Edith Wharton’s Awakening
‘The Age of Desire,’ by Jennie Fields
By JUDITH MARTIN
Published: August 31, 2012
It is impossible to libel the dead; legal protection of reputation stops at the grave. But is it possible to embarrass the dead?
Modern writers keep trying. If anyone would have been humiliated by having his sexuality, or lack of it, explored in serious literature, it would have been Henry James. Fears of posthumous invasions of his privacy led him to a frenzy of letter burning, but the reams that he missed were enough to inspire such speculation by the critic Leon Edel and the novelist Colm Toibin, among many others.
There is no need to speculate about the personal life of Henry James’s friend Edith Wharton, the subject of Jennie Fields’s novel “The Age of Desire.” Wharton’s wild affair, in middle age, with the American expatiate journalist Morton Fullerton — wild on her part, that is, but routine on his — is well documented in the passionate and pathetic letters she wrote to him. Despite her pleas to return them, as a gentleman was obliged to do when a love affair ended, Fullerton, well known as a serial cad to assorted besotted ladies and gentlemen, kept and eventually sold letters from both Edith Wharton and Henry James.
There could hardly be a more apt theme for a novel of manners than the struggle of a prominent and respectable lady to disguise her inflamed feelings in order to meet the conventions of society. It is not only her frantic yearning for her lover that is portrayed here, but the fallout expressed in her irritation with her husband and her editorial assistant for unknowingly getting in the way.
A secondary novel-of-manners theme, developed from the author’s research, concerns the relationship between Wharton and Anna Bahlmann, her childhood governess, who became her editorial assistant. With no clear social definition covering such a development, the women vacillate between behaving as friends and colleagues or as mistress and servant.

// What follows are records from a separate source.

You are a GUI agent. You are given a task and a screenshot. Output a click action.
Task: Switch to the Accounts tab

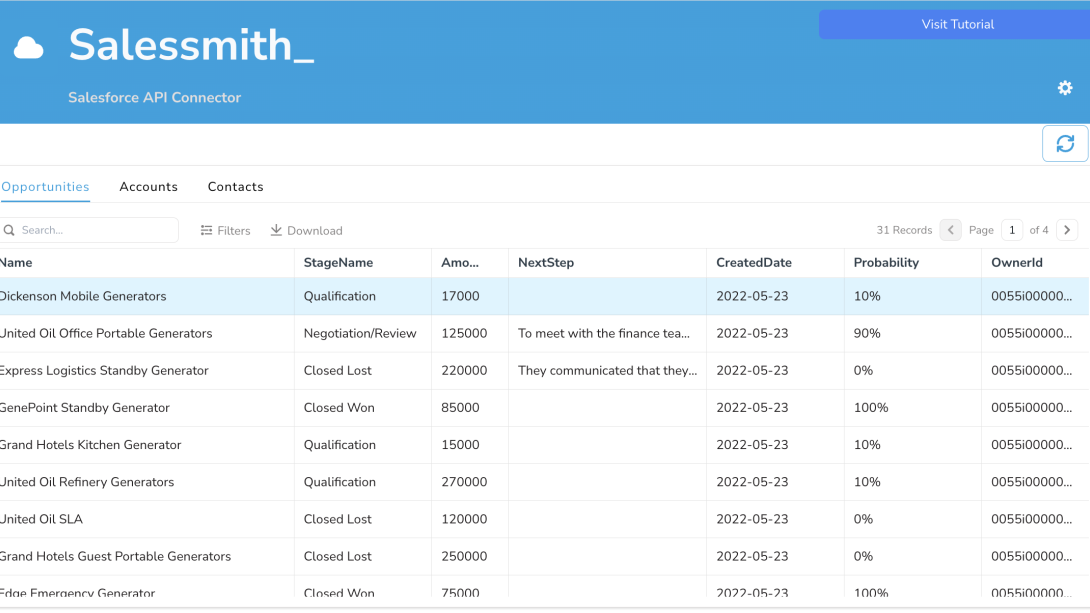point(148,187)
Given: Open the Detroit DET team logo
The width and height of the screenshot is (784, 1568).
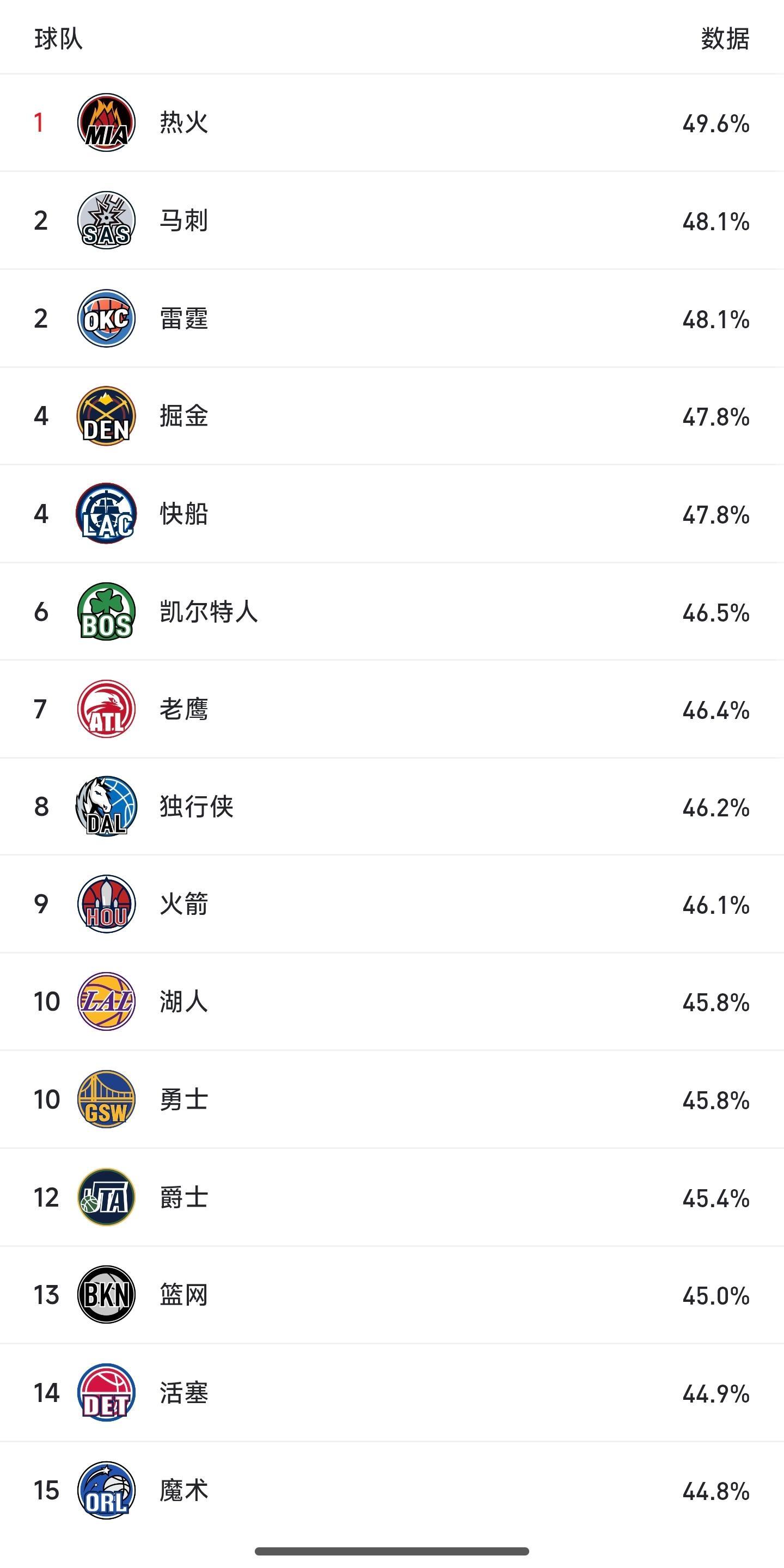Looking at the screenshot, I should pyautogui.click(x=107, y=1393).
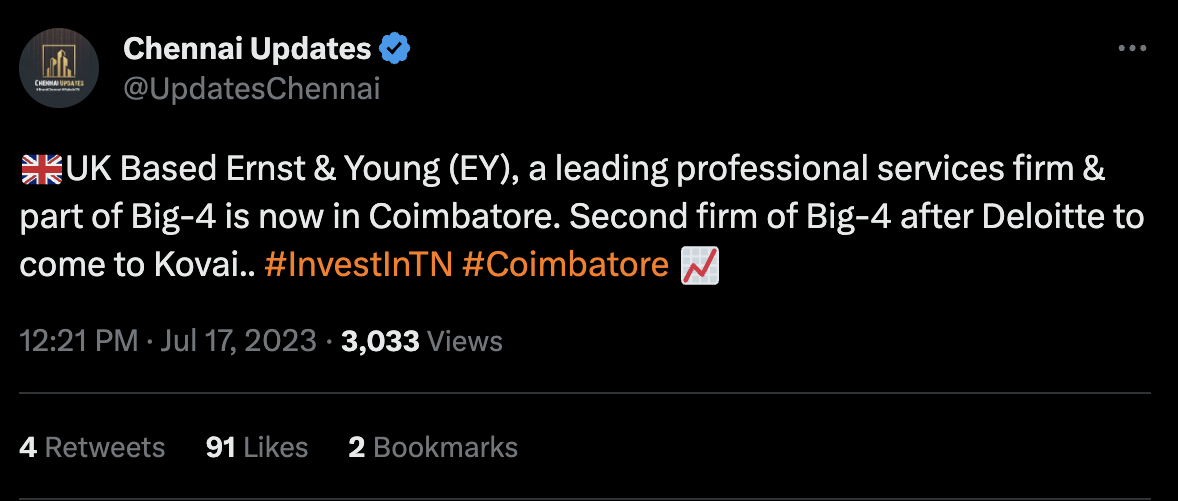
Task: Visit the @UpdatesChennai handle
Action: pyautogui.click(x=252, y=89)
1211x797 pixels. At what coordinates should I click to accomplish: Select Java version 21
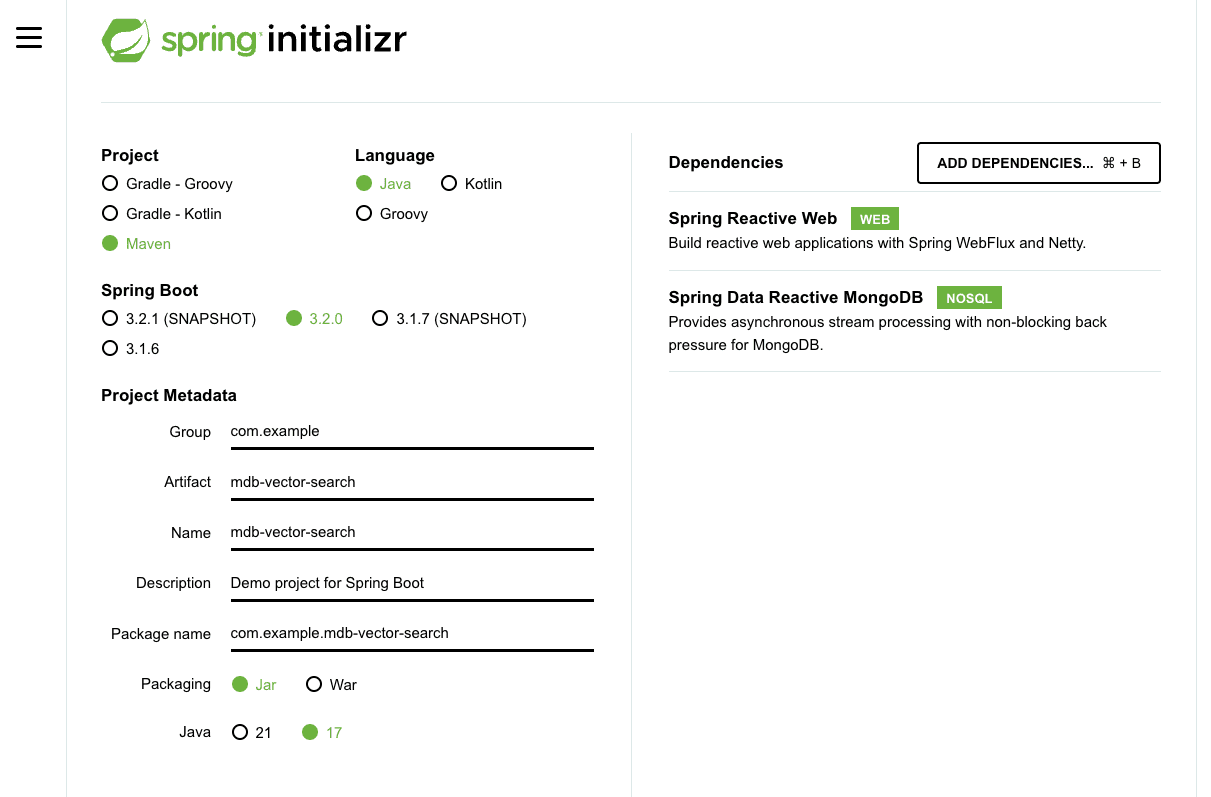[x=240, y=733]
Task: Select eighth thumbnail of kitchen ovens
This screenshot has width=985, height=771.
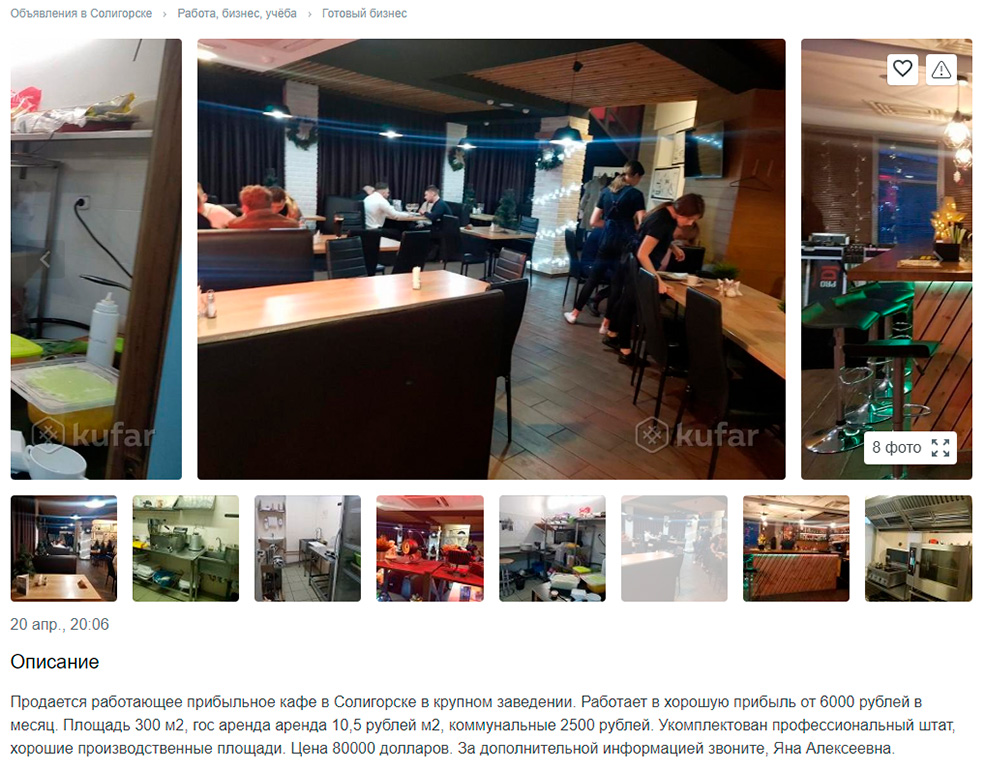Action: tap(918, 549)
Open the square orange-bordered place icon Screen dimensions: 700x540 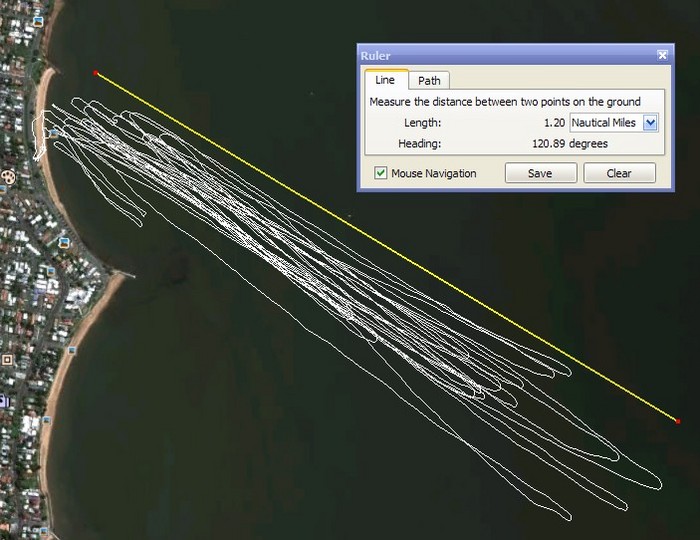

Authentic letters are quoted to bolster the pitiful way in which Wharton was reduced to writing like a lovesick teenager, snapping “Don’t write me again!” in her anger that Fullerton had, in fact, not written, and a week later pleading that he should have known she didn’t mean it. Bahlmann’s letters pointedly ignore the slights she suffered, as if acknowledging she was in no position to complain. There are credible scenes dramatizing the resulting volatile behavior.
The flaw in this otherwise interesting novel is that its title, mimicking Edith Wharton’s own title, “The Age of Innocence,” presupposes an understanding not just of these personal lives but of the times in which they were lived. Wharton’s novels, including those set in later periods like “The Children” and “The Mother’s Recompense,” are rich with examples of conventions in flux as they symbolize evolving social attitudes. Fields’s novel is rife with examples that are anachronistic and therefore misleading. By the time Edith Wharton’s posthumous love letters were published in the 1980s, it would not be terminally embarrassing for a lady in a dissolving marriage to have a lover. But it’s safe to say that this particular lady would have been embarrassed to see herself and the Parisian society she enjoyed inadvertently portrayed as ignorant and provincial.
The novel’s opening scene takes place in 1907 at an intellectual French salon where, in what passes for arch conversation, the poet Anna de Noailles demands, “Why do they never give the Nobel Prize to a woman?” Someone counters that one had been awarded the peace prize (that would be Bertha von Suttner in 1905). It’s left to the frustrated reader to shout “Marie Curie!” at this supposed hotbed of Parisian sophistication, where no one seems to know that a female 1903 physics winner is toiling in a nearby suburb, on her way to winning her second Nobel Prize, this time for chemistry.